→ DOCUMENT SECTION:
Thursday, November 11, 2010

Medicaid in the future – Michelle of AddVal would like to know your thoughts…

As of last Tuesday’s election, the future of health care reform is in doubt. However, most pundits agree that “something” will be implemented in the coming years requiring everyone to have some kind of health care coverage. More than likely, that “something” will be handled at the individual state level and will probably be a convolution of current Medicaid products.

The current statistics show only 25-40% of physicians accept Medicaid patients. If Medicaid evolves into the “something” for universal coverage, what aspects of Medicaid programs need improvement for your physicians to consider joining?

• Realistic & reasonable reimbursement rates
• Timely claims processing
• Assistance dealing with cancellations/ no-shows

Please take a minute to join our discussion blog on healthcare reform & Medicaid by adding your comment below now:

1 comment:

  1. My experience as a consumer of healthcare (not a practioner) and one who adopted two kids from the state who came with Medicaid coverage -- Medicaid is a poor substitute for private health care insurance. There was only one dentist who accepted it in the region -- and only saw Medicaid patients Thursday afternoons (very limited window); the optical care was below basic - an exam and one plastic frame choice for children...my son cried when he saw the very ugly frame and begged me not to get them. The primary physician choice was very limited and often only in "bad" neighborhoods. Urgent Care does not take it...so off to the emergency room at the hospital to get non-office hour sick care (how stupid is that?) Prescription coverage was great but that was it. From my experience ALL aspects, except prescription care, need to be upgraded to entice more providers to join and to provide better healthcare services. So, if we move to simply expanding Medicaid coverage, we're not doing too many folks a big service - huge waiting lines, undermarket care services, a poor folks healthcare ghetto system.

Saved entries
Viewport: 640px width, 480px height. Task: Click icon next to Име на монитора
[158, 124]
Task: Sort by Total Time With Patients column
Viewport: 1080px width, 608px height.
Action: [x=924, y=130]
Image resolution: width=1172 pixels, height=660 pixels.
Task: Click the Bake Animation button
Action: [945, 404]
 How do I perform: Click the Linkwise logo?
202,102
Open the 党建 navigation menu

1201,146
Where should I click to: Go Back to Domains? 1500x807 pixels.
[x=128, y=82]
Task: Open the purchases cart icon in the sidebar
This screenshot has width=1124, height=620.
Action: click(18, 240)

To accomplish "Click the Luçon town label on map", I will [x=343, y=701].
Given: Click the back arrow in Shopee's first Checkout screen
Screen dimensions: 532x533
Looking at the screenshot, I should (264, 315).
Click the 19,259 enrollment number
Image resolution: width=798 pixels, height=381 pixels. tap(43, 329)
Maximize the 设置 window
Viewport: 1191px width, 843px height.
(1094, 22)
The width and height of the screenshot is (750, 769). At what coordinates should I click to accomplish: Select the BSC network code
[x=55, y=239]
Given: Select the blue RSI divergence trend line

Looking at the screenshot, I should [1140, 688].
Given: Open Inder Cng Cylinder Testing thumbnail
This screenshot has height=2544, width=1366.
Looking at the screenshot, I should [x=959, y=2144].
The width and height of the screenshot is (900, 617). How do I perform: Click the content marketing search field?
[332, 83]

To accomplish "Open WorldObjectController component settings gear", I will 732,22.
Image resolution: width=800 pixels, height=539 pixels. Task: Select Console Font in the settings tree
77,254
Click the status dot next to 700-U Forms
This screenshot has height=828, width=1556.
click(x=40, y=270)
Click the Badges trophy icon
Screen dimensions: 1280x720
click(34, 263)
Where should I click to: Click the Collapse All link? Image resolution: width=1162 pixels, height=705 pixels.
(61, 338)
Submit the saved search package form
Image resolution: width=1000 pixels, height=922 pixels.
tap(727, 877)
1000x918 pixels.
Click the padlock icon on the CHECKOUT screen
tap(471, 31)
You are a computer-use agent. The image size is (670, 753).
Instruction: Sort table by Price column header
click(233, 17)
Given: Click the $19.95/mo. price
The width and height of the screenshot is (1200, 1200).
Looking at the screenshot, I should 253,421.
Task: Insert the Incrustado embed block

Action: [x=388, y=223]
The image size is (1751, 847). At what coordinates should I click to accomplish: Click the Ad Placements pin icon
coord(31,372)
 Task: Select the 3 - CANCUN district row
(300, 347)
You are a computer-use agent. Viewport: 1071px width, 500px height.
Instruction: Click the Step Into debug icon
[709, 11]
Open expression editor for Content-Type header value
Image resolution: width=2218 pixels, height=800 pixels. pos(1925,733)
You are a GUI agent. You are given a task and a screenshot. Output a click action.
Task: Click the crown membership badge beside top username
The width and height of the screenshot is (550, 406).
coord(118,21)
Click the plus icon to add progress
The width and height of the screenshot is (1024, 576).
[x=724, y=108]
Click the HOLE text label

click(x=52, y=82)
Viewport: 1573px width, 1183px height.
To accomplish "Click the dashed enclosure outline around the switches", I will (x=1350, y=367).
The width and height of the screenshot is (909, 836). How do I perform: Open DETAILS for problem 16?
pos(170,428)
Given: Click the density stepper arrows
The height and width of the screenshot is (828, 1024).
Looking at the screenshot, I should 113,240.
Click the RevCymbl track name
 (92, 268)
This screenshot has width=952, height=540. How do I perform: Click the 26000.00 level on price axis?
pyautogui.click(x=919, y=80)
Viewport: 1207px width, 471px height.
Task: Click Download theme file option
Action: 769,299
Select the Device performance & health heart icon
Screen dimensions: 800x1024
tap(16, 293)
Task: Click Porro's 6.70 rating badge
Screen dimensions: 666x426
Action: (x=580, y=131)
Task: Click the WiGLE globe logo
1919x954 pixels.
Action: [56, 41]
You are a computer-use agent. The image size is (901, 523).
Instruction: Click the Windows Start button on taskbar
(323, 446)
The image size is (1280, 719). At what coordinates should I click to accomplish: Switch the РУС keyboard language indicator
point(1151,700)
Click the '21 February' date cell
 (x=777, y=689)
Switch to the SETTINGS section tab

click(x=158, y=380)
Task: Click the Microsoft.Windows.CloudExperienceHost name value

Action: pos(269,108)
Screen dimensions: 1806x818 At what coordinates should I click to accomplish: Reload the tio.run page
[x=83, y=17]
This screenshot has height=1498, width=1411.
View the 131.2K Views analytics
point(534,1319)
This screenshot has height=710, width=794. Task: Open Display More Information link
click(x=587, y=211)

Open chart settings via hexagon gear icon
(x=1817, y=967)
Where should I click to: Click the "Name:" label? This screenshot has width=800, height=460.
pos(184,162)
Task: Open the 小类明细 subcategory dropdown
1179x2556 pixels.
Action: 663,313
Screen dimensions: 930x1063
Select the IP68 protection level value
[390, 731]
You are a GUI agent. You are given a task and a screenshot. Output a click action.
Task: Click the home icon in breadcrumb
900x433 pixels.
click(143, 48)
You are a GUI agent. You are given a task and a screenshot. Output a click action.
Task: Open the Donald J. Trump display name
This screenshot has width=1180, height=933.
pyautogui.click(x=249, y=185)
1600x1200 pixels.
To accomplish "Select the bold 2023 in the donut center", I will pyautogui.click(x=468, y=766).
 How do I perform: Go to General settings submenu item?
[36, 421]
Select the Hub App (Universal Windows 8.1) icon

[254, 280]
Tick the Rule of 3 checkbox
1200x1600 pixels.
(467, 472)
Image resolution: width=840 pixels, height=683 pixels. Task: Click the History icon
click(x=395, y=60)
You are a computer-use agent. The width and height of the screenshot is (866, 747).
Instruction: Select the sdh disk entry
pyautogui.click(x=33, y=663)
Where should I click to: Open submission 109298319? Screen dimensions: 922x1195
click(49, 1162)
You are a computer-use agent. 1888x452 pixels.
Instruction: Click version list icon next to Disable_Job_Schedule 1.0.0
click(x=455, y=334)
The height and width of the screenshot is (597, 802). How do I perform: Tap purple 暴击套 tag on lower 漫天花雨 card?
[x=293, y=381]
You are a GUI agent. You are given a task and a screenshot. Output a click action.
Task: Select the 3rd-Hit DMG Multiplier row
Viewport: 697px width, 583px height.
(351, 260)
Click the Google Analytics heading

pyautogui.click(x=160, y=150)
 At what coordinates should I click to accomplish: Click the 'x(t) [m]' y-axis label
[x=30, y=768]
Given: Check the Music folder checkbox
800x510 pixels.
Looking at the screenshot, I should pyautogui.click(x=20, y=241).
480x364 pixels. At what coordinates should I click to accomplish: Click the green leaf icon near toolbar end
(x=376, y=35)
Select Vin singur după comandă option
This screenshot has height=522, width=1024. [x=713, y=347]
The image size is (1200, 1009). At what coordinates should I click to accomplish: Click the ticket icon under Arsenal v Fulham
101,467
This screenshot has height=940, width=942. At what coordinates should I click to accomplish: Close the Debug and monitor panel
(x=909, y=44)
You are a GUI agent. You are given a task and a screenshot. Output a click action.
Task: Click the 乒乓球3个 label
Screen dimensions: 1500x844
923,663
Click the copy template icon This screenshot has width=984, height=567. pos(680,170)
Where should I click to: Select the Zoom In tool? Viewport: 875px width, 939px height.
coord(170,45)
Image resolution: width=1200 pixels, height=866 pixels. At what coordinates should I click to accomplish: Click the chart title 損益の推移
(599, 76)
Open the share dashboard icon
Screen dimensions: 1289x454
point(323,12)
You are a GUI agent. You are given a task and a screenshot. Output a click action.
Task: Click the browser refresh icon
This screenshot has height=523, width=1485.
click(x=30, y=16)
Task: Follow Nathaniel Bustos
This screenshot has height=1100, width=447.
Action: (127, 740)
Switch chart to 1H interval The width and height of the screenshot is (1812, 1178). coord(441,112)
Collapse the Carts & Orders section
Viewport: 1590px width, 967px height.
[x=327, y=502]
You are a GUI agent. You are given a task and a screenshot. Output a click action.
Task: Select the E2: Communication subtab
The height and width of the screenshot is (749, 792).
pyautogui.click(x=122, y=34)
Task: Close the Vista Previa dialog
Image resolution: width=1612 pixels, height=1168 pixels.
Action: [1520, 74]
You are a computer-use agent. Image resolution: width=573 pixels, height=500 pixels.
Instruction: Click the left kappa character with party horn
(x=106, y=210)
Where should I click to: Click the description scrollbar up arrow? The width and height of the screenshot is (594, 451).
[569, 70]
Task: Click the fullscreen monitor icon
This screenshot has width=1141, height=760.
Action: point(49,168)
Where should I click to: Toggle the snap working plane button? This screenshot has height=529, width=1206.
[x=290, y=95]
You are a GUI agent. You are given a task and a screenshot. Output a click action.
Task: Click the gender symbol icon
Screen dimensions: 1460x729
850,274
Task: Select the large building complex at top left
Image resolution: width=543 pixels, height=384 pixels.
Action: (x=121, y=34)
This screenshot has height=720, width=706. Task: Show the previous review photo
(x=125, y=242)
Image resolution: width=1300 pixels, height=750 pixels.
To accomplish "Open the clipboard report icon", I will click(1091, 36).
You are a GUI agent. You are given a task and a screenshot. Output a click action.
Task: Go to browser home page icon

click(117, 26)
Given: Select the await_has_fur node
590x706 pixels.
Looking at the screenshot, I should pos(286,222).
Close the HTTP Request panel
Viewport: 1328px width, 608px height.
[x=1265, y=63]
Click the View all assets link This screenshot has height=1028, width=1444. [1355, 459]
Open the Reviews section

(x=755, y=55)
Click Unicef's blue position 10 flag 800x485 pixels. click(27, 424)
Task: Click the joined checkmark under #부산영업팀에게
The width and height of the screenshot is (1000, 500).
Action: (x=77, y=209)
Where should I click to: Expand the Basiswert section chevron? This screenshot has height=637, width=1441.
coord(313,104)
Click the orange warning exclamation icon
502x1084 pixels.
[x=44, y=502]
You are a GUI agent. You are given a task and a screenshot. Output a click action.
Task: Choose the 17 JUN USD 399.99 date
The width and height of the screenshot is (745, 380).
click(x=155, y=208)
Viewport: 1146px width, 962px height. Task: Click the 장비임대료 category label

→ EXERCISE PROMPT: According to the blog post on Medicaid, what percentage of physicians currently accept Medicaid patients?

→ EXERCISE RESPONSE: Only 25-40% of physicians accept Medicaid patients.